GIVEN INSTRUCTION — Could you copy the material below, starting at the line that contains "Click the QQ penguin contact icon" and ending at the line that contains "tap(546, 282)"?
____________
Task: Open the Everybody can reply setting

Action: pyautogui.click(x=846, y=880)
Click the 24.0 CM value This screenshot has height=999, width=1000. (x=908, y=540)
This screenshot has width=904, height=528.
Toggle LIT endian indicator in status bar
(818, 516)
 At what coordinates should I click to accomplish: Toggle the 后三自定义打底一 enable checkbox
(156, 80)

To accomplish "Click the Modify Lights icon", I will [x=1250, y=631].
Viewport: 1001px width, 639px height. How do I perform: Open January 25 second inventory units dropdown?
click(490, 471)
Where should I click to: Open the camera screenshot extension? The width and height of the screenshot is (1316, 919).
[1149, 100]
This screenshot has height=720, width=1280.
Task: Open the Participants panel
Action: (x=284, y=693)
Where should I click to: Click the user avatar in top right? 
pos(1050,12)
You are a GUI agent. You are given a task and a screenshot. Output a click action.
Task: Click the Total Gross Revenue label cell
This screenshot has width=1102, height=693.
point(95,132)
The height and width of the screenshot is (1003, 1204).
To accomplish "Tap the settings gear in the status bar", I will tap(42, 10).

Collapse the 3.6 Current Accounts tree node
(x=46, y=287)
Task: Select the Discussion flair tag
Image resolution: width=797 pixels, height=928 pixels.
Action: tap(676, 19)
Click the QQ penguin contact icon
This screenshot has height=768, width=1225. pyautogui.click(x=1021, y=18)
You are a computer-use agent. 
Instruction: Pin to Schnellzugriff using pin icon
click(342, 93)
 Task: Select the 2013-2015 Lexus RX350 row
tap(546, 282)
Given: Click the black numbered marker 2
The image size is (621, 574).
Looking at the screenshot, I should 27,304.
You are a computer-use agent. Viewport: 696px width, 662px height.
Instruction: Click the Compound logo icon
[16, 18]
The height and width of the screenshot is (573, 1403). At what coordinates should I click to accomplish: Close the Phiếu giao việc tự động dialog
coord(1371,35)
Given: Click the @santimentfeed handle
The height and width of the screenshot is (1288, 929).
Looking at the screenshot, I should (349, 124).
____________
EXERCISE ANSWER —
Click the QQ penguin contact icon
This screenshot has height=768, width=1225. pyautogui.click(x=1021, y=18)
You are a computer-use agent. 
Instruction: Pin to Schnellzugriff using pin icon
click(342, 93)
 Task: Select the 2013-2015 Lexus RX350 row
tap(546, 282)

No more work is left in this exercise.